Talking about other projects, he said Italian energy company Eni will begin drilling the first oil exploratory well in Block 1 in the northern territorial waters of the country after the contract is signed shortly. Block 1 is an offshore area of over 2,800 sqkm.

Shaikh Mohammed said Bahrain was in talks with US shale oil companies for joint development of the Khaleej Al Bahrain oil and gas field discovered last year, and hopes to have an interested company by the end of the year.

The discovery was estimated at about 80 billion barrels of tight oil and between 10 and 20 trillion cubic feet of deep natural gas.

Initial test wells have been drilled by US firm Halliburton and oil flows are expected by the end of April, he said.

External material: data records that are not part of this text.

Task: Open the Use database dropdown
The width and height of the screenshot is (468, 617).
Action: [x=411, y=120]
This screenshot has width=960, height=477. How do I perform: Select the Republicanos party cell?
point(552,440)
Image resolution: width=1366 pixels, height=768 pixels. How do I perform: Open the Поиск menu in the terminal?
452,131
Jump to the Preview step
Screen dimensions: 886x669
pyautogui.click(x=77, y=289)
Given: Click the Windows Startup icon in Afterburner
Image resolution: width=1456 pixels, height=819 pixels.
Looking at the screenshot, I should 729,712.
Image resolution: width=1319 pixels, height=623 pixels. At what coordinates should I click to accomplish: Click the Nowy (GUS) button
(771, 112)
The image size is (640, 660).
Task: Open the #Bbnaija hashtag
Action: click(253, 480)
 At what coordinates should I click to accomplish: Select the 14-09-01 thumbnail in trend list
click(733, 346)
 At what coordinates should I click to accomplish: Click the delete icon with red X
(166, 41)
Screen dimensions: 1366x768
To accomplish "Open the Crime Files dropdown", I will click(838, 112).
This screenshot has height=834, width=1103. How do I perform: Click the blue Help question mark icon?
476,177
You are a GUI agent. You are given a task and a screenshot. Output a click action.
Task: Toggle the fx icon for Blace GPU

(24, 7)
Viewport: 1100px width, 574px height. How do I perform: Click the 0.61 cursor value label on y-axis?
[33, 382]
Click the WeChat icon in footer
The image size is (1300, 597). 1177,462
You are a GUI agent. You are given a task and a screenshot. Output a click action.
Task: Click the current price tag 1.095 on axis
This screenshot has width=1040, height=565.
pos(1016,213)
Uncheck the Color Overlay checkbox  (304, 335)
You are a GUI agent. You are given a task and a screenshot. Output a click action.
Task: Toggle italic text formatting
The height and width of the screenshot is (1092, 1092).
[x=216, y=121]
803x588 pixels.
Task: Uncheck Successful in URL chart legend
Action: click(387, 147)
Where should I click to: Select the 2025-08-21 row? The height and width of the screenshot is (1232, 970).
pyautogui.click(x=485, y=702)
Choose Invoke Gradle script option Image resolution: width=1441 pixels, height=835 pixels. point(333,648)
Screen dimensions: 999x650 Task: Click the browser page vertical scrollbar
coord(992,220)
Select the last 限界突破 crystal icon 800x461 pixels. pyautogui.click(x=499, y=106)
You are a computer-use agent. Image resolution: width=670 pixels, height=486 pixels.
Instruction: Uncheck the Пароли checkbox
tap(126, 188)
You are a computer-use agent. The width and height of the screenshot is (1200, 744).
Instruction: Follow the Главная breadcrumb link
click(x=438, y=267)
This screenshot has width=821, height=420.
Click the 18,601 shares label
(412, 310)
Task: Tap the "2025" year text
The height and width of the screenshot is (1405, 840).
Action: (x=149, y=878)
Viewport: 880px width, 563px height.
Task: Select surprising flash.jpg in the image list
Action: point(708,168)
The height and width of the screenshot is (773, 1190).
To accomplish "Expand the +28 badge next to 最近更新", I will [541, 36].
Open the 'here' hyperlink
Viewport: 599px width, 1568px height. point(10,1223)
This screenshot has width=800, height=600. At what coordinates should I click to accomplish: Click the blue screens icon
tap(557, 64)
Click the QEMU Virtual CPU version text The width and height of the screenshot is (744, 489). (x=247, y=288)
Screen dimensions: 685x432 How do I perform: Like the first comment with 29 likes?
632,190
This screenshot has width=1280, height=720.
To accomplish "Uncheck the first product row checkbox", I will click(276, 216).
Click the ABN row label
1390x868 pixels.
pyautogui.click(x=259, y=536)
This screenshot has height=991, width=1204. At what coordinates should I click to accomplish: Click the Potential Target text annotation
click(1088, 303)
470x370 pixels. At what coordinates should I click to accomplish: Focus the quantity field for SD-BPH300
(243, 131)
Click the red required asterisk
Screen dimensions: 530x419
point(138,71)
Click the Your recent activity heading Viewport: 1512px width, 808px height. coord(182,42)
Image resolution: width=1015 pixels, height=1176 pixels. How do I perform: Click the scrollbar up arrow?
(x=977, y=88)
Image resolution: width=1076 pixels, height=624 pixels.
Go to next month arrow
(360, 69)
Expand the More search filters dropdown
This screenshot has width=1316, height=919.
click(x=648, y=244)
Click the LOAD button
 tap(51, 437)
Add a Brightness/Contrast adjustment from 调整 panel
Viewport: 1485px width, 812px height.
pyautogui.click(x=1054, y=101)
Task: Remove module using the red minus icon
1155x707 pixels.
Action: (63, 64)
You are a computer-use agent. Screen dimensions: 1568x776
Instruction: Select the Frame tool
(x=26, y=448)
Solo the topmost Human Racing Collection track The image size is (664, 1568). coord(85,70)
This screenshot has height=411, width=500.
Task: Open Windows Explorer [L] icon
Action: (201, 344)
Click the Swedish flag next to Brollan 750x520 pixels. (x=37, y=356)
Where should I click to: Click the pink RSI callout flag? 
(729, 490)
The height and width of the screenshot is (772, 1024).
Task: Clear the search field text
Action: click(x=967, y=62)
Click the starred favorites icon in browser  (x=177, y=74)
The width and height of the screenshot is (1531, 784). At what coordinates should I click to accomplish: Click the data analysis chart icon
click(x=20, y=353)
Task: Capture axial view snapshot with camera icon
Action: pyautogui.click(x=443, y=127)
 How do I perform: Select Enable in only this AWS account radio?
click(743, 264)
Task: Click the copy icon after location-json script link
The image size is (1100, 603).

The minister said he expects an international company or consortium to sign up for development of the find by the end of this year.

Tight oil is a form of light crude oil held in shale deep below the earth’s surface that is extracted with hydraulic fracturing, or fracking, using deep horizontal wells.

Shaikh Mohammed also said financial close on funding of the Bapco refinery modernisation is expected within weeks.

The foundation stone for the biggest industrial project in the history of Bahrain was laid by HRH the Prime Minister in the presence of His Royal Highness Prince Salman bin Hamad Al Khalifa, Crown Prince, Deputy Supreme Commander and First Deputy Premier, on March 5.

Estimated to cost $4.2bn, the project will increase the refinery’s capacity to 380,000 barrels per day (bpd).

Bapco’s upgrade and expansion is also set to create more than 1,500 new jobs during construction, and 150 permanent high-skill jobs.

The minister said Bahrain’s first liquefied natural gas (LNG) terminal is expected to start commercial operations this year.

With an estimated total development and finance cost of approximately $990 million, the LNG terminal will allow Bahrain to import the super-cooled fuel amid growing demand for natural gas to fuel large industrial projects, generate power and water, and for enhanced oil recovery.